C++ read and write UTF-32 files


I want to write a language learning app for myself using Visual Studio 2017, C++ and the WindowsAPI (formerly known as Win32). The Operation System is the latest Windows 10 insider build and backwards-compatibility is a non-issue. Since I assume English to be the mother tounge of the user and the language I am currently interested in is another European language, ASCII might suffice. But I want to future-proof it (more excotic languages) and I also want to try my hands on UTF-32. I have previously used both UTF-8 and UTF-16, though I have more experience with the later.

Thanks to std::basic_string, it was easy to figure out how to get an UTF-32 string:

typedef std::basic_string<char32_t> stringUTF32

Since I am using the WinAPI for all GUI staff, I need to do some conversion between UTF-32 and UTF-16.

Now to my problem: Since UTF-32 is not widely used because of its inefficiencies, there is hardly any material about it on the web. To avoid unnecessary conversions, I want to save my vocabulary lists and other data as UTF-32 (for all UTF-8 advocates/evangelists, the alternative would be UTF-16). The problem is, I cannot find how to write and open files in UTF-32.

So my question is: How to write/open files in UTF-32? I would prefer if no third-party libraries are needed unless they are a part of Windows or are usually shipped with that OS.


Solution

  • If you have a char32_t sequence, you can write it to a file using a std::basic_ofstream<char32_t> (which I will refer to as u32_ofstream, but this typedef does not exist). This works exactly like std::ofstream, except that it writes char32_ts instead of chars. But there are limitations.

    Most standard library types that have an operator<< overload are templated on the character type. So they will work with u32_ofstream just fine. The problem you will encounter is for user types. These almost always assume that you're writing char, and thus are defined as ostream &operator<<(ostream &os, ...);. Such stream output can't work with u32_ofstream without a conversion layer.

    But the big issue you're going to face is endian issues. u32_ofstream will write char32_t as your platform's native endian. If your application reads them back through a u32_ifstream, that's fine. But if other applications read them, or if your application needs to read something written in UTF-32 by someone else, that becomes a problem.

    The typical solution is to use a "byte order mark" as the first character of the file.
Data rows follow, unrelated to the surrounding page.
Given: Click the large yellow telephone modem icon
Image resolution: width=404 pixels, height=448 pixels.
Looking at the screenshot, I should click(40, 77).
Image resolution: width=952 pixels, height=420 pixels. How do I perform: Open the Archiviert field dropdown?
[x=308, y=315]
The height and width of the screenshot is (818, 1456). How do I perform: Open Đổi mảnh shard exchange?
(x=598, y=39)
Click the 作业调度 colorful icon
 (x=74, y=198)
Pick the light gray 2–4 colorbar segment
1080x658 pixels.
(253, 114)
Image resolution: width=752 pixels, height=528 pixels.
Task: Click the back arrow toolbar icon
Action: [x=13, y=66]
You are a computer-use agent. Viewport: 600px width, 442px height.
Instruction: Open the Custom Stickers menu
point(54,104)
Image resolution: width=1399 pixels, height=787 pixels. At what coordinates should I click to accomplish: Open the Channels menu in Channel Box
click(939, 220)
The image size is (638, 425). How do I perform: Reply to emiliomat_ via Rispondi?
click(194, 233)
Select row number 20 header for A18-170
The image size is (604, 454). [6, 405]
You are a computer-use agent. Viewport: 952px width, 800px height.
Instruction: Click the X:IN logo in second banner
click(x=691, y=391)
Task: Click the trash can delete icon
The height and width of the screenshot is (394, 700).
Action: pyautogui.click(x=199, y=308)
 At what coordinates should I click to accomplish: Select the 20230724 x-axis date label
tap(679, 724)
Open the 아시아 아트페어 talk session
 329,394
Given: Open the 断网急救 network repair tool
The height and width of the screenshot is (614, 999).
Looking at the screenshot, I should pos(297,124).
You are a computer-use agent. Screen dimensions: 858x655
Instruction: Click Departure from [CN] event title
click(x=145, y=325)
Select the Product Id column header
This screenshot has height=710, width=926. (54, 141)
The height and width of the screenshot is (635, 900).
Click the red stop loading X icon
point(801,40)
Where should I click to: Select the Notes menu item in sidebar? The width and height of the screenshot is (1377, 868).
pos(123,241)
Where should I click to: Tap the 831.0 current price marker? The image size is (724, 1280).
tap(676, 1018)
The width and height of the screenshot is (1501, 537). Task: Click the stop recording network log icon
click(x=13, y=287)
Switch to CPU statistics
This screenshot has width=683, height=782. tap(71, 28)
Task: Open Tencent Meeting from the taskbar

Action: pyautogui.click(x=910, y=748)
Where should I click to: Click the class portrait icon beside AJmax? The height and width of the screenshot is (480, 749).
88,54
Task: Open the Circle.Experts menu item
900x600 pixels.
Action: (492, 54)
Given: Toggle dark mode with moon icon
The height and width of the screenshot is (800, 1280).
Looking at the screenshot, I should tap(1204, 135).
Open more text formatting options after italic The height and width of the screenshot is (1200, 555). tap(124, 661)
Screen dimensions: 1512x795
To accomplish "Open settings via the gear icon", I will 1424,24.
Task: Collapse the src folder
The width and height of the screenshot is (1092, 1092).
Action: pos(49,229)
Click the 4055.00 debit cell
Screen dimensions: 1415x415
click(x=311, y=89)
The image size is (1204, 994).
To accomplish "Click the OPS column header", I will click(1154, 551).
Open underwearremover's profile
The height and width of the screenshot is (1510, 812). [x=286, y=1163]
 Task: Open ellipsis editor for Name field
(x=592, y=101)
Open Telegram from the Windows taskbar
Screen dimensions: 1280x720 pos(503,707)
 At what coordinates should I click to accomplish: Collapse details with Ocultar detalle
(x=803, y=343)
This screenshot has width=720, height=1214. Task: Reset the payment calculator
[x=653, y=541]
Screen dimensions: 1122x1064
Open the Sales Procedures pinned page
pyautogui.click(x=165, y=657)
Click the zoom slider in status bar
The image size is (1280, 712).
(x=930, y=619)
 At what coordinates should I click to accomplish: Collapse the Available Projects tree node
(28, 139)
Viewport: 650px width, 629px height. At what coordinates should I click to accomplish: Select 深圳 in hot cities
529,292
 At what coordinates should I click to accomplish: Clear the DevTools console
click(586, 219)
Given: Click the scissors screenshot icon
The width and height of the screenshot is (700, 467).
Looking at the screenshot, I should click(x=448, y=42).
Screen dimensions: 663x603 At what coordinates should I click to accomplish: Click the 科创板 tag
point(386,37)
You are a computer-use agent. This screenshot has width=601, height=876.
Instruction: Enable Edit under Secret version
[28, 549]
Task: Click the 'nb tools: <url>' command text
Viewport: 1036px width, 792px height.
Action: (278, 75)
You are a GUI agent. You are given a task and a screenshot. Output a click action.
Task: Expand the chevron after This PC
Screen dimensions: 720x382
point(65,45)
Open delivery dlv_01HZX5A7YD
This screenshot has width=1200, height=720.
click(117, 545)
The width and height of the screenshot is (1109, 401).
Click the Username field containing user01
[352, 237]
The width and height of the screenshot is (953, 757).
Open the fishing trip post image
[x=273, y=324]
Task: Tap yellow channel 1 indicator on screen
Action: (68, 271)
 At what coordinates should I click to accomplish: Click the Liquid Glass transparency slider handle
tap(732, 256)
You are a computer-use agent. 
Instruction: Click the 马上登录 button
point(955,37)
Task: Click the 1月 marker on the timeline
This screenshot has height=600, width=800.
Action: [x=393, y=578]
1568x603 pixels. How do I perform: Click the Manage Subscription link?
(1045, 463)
Unicode even has a specific codepoint set aside for this: \U0000FEFF.

    The way a BOM works is like this. When writing a file, you write the BOM before any other codepoints.

    When reading a file of an unknown encoding, you read the first codepoint as normal. If it comes out equal to the BOM in your native encoding, then you can read the rest of the file as normal. If it doesn't, then you need to read the file and endian-convert it before you can process it. That process would look at bit like this:

    constexpr char32_t native_bom = U'\U0000FEFF';
    
    u32_ifstream is(...);
    char32_t bom;
    is >> bom;
    if(native_bom == bom)
    {
      process_stream(is);
    }
    else
    {
      basic_stringstream<char32_t> char_stream
      //Load the rest of `is` and endian-convert it into `char_stream`.
      process_stream(char_stream);
    }